Two commentaries published in the Journal of the American Medical Association (JAMA) on the same day leave no doubt that the American Medical Association remains committed to skirting rather than honoring the Supreme Court’s ban on affirmative action.
In The Supreme Court Decision on Affirmative Action—Fewer Black Physicians and More Health Disparities for Minoritized Groups, “researchers” argue that the Supreme Court’s ruling against race-based admissions “goes beyond college admissions for Black people and other minority groups to the very core of the health of the entire country…Multiple research studies have shown that patients have improved outcomes when they are treated by people of a similar background or race or ethnicity.”
The claim that black patients fare better with black doctors references a systematic review (i.e., an assessment of the evidence base on the topic) that offers some optimism when it comes to the effect of racial concordance on patient-provider communication. It conveniently neglects to reference the four other systematic reviews on race concordance in medicine which conclude that the evidence base does not reveal a pattern that demonstrates benefit, including a more recent review that also specifically focuses on patient-provider communication.
The JAMA piece isn’t the first occasion in which the American Medical Association has endorsed or promoted fictional claims that black patients fare better with black doctors. That they continue to promote these falsehoods in the face of public fact checking of sloppy factual errors reveals the depths of their conviction to continue lowering standards and engaging in racial preference for medical school admission.

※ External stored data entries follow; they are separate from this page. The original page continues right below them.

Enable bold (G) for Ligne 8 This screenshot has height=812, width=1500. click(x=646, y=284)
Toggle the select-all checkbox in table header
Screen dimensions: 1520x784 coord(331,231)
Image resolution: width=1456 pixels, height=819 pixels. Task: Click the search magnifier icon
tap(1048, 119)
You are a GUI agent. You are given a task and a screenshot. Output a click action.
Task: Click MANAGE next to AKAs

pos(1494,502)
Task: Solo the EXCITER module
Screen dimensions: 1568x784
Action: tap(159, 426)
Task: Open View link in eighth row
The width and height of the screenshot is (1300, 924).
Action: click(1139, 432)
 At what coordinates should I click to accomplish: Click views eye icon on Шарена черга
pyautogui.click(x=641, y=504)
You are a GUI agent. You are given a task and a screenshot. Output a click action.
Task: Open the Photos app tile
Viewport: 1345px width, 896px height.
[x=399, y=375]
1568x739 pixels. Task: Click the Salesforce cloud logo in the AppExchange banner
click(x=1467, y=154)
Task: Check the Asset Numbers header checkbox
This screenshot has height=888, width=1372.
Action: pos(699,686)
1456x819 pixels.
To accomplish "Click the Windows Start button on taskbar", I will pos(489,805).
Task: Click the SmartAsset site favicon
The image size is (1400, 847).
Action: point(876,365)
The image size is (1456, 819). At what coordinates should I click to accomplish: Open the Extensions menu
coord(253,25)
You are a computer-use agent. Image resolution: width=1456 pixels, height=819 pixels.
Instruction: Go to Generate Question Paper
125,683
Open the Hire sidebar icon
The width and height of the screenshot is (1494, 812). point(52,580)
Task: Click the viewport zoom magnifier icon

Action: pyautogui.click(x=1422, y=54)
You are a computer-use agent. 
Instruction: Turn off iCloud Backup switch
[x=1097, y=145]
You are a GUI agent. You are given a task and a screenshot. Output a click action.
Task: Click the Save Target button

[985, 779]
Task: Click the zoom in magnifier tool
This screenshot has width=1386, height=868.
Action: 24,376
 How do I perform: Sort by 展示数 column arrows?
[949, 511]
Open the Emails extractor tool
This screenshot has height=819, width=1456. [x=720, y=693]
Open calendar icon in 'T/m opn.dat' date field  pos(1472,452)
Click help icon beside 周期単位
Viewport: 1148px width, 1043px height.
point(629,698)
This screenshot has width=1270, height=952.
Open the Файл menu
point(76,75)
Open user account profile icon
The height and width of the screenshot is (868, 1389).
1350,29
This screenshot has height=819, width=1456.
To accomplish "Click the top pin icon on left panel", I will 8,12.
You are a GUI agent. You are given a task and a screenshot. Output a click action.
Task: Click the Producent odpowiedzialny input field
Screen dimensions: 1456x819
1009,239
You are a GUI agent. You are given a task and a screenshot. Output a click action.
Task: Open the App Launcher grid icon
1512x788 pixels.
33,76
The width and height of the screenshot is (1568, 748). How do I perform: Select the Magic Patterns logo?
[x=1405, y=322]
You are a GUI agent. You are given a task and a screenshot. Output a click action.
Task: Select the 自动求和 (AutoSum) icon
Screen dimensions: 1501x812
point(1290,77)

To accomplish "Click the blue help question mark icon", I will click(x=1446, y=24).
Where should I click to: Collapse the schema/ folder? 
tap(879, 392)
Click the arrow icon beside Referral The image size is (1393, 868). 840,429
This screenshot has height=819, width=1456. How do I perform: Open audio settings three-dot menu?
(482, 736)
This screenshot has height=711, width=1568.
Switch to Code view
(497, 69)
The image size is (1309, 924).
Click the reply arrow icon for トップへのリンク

In the other piece of commentary – Affirmative Action Ruled Unconstitutional: Options for Building a Diverse Healthcare Workforce – “researchers” assert that “The Court’s opinion potentially leaves room to maneuver.” Citing Justice Sotomayor’s dissent that colleges can consider “socioeconomic diversity” in their admissions decisions, they mention the UC Davis “socioeconomic disadvantage scale” as a blueprint for the “maneuvering” that they advocate. The UC Davis Associate Dean of Admissions is explicit and unapologetic about the fact that their admissions policies are a technical workaround to the state’s prohibition on affirmative action and a solution to the imagined problem of the “overrepresentation” of Asian physicians.
The piece concludes with a warning: “Far from coming to an end for legal questions about race and ethnicity and university admissions, intense litigation will likely continue for many years.” So long as woke activists at the American Medical Association remain committed to skirting the Supreme Court’s decision, this prediction is all but sure to come to fruition.